Available at Afikomen Judaica in Berkeley, “The Takeaway Men” opens in 1942, when a brave young Polish nurse dares to hide two Jews from the Kielce Ghetto in the attic of the home she shares with her abusive, antisemitic father. The story follows her marriage to one of the people rescued — a doctor’s son whom she’s known since childhood — and their departure from a displaced persons camp through their first decade in America.
Aron and Dyta Lupinski, along with their twin daughters Bronka and Johanna, are taken in by Aron’s much older cousin Izzy and his wife, Faye. That Dyta quickly accepts the name “Judy” and Johanna welcomes the nickname “Jojo” offer a hint of how they will adapt to their new life. Aron, meanwhile, finds comfort in regularly attending shul and wearing his clothes from the Old Country, while the sensitive Bronka questions almost everything.
Life unfolds quickly in the Queens neighborhood of Bellerose.
“With its rows of identical brick bungalows sitting on manicured forty-by-hundred-foot plots that were formerly potato fields, the neighborhood evoked a stability that was comforting in the postwar era,” writes Ain, who grew up in Bellerose. “It was a new neighborhood.

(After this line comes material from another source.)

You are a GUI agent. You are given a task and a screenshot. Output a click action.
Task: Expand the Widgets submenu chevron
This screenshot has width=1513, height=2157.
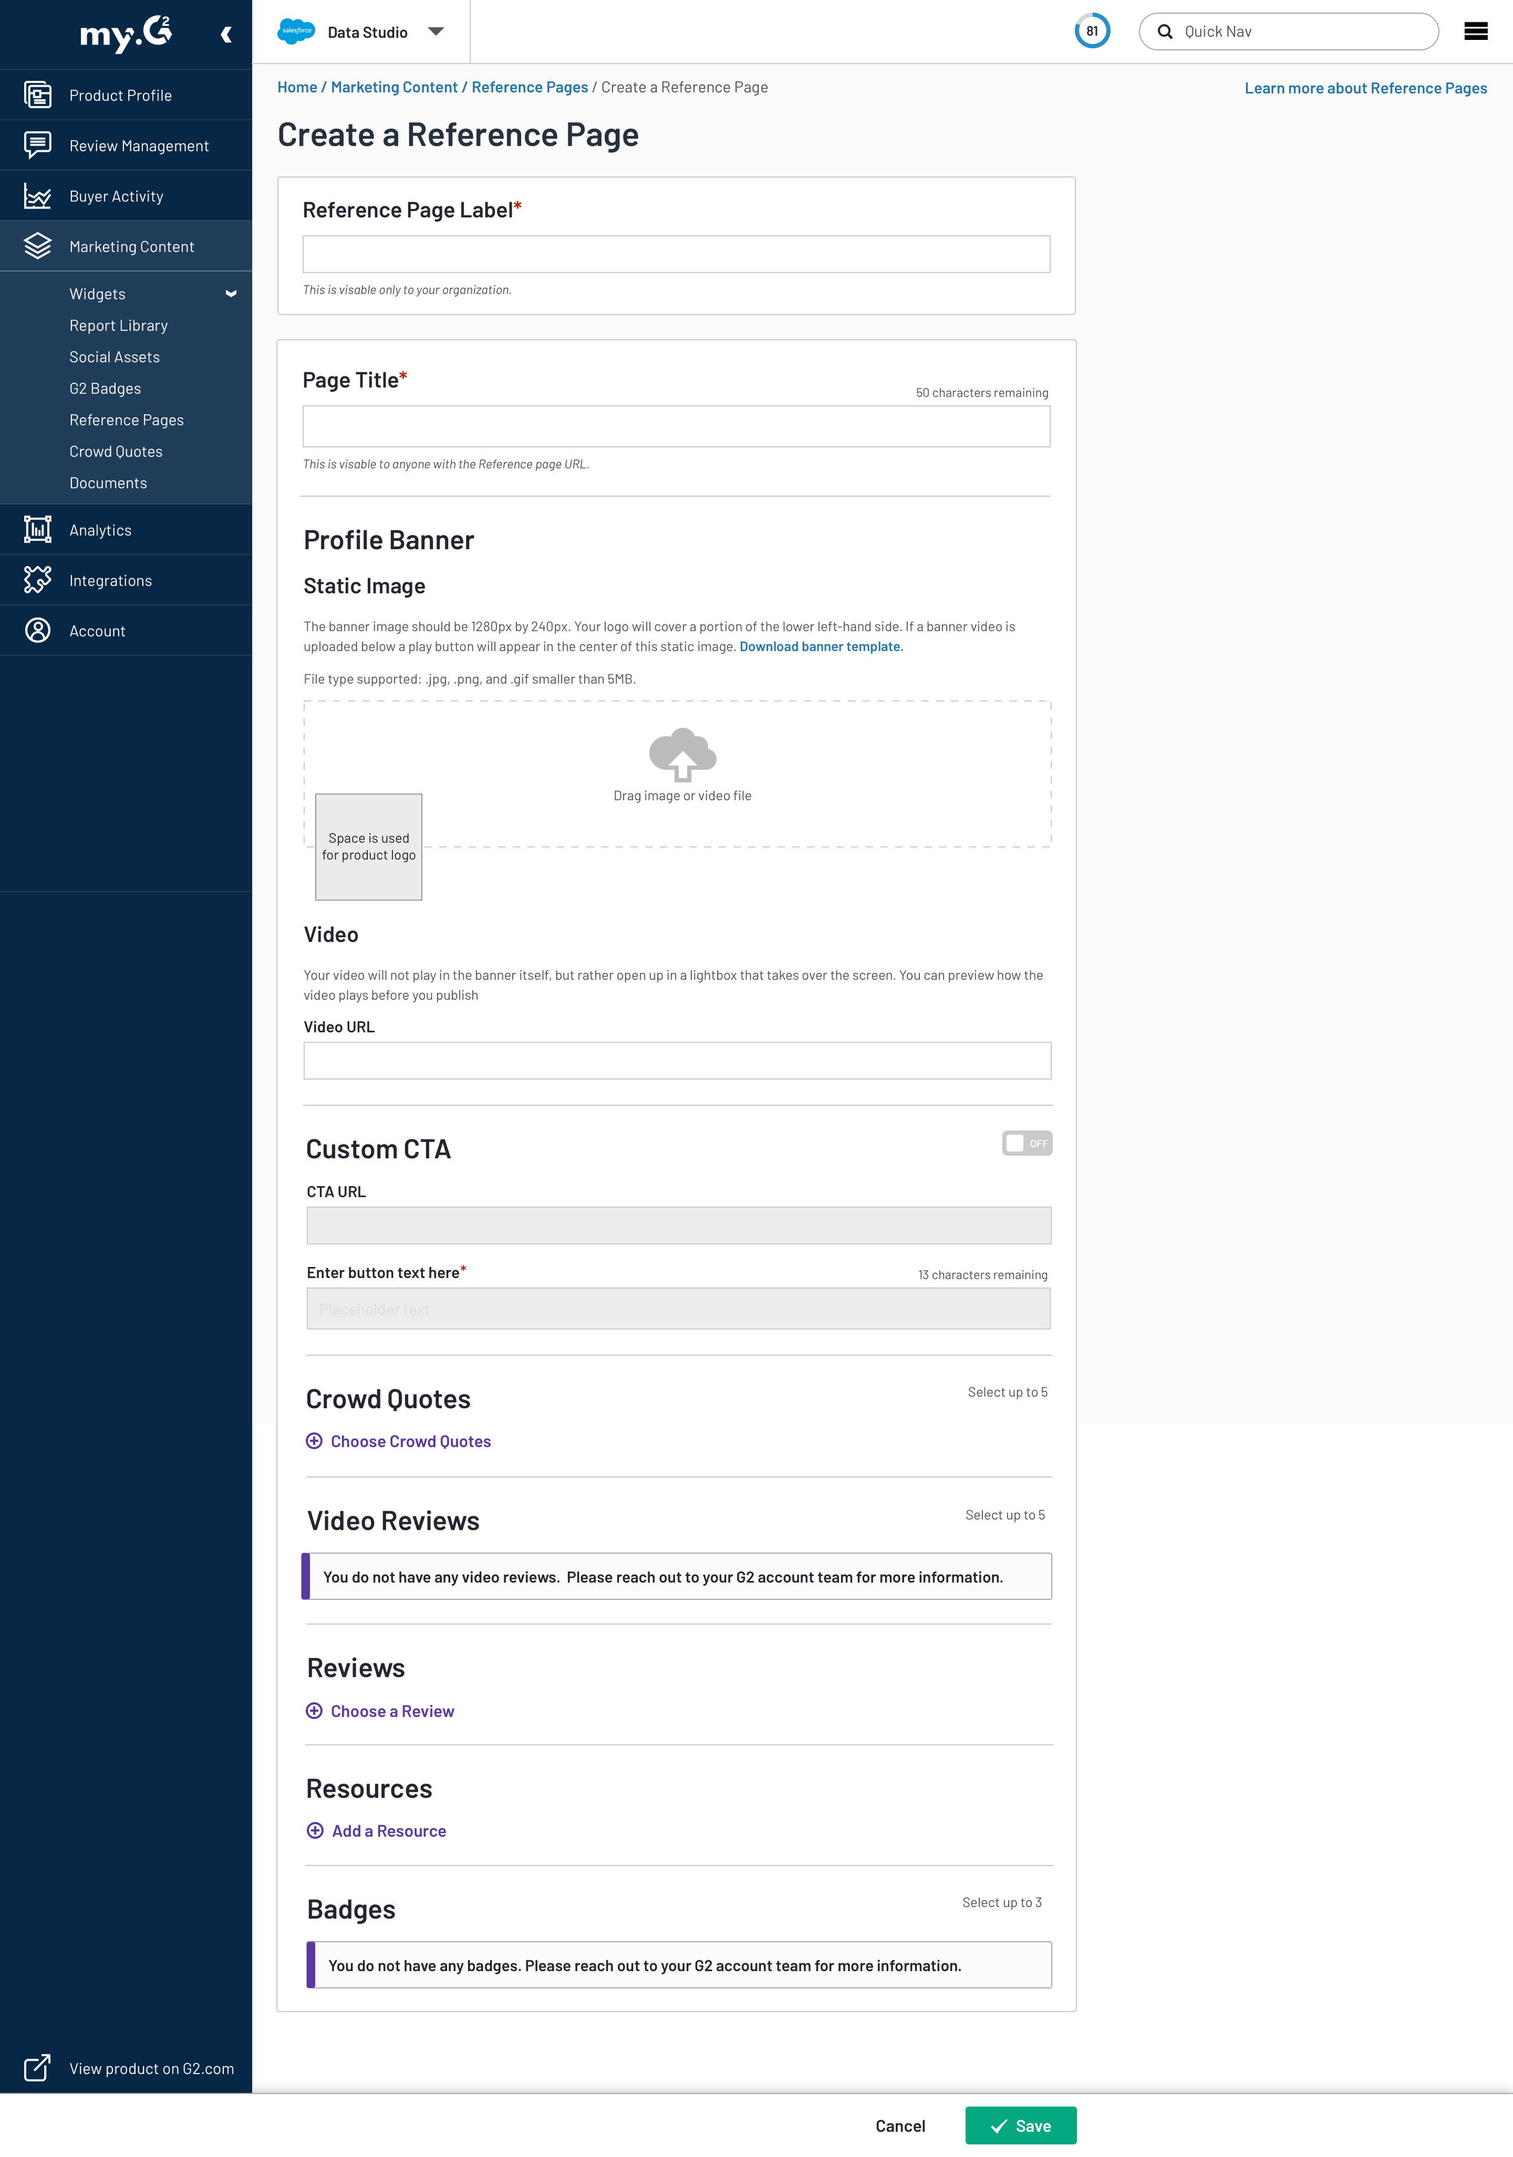[x=230, y=294]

It was fresh.”
A retired high school history teacher and school administrator, essayist and co-author of the nonfiction book “The Living Memories Project: Legacies that Last,” Ain spent three years researching and writing “The Takeaway Men,” released Aug. 4.
“In writing about what happened after the Holocaust, I thought I could tell the story better by fictionalizing it,” she said. “Also, I wanted to raise a lot of different questions. I wanted the reader to come away thinking about things: Who is a Jew? What is our responsibility to our fellow human beings when we see evil?”
Ain raises these issues through key characters — the brooding Aron, protective Dyta, caring Bronka and fun-loving Johanna — and a varied cast of friends and neighbors who bring into play adultery, assimilation, mental illness (“it was pretty much swept under the rug at that time,” Ain said) and more, including the presence of a former Nazi in the community.
Ain also weaves the Rosenberg spy case into the mix.
“That was another subject that I have been fascinated with for a very long time,” she said, adding that she was deeply moved by her interview with Robert Meeropol, the son of Julius and Ethel Rosenberg, for “The Living Memories Project.” Ain co-authored that 2014 book with her brother, Arthur Fischman, and her husband, Stewart, a staff writer for the Jewish Week in New York. The Ains have three sons and six grandchildren. Their son Dan is a rabbi at Congregation Beth Sholom in San Francisco.
“The Takeaway Men” may be fiction, but it reflects the reality of the ’50s. “The soldiers were coming back from World War II. There were new businesses … It was a very optimistic time,” Ain said. “But there were these undercurrents. The Red Scare. People were being blacklisted and losing their jobs. I wanted to bring in all that.”
Though her novel focuses on the Holocaust and its aftermath, it also relates to current events, particularly immigration.
“The whole notion of the takeaway men, with children being separated from their parents, persists,” said Ain, whose promotional schedule for the book can be viewed at merylain.com.
And is there a larger takeaway from the book?
“To me, then and now, I think the overarching thing is: What is truth, and what is the impact of secrets and lies,” Ain said. “What is our responsibility to others? How do we live an authentic life? I don’t want to answer the questions. They are timely and they are timeless. I think it’s important, especially in these times, to discuss them.”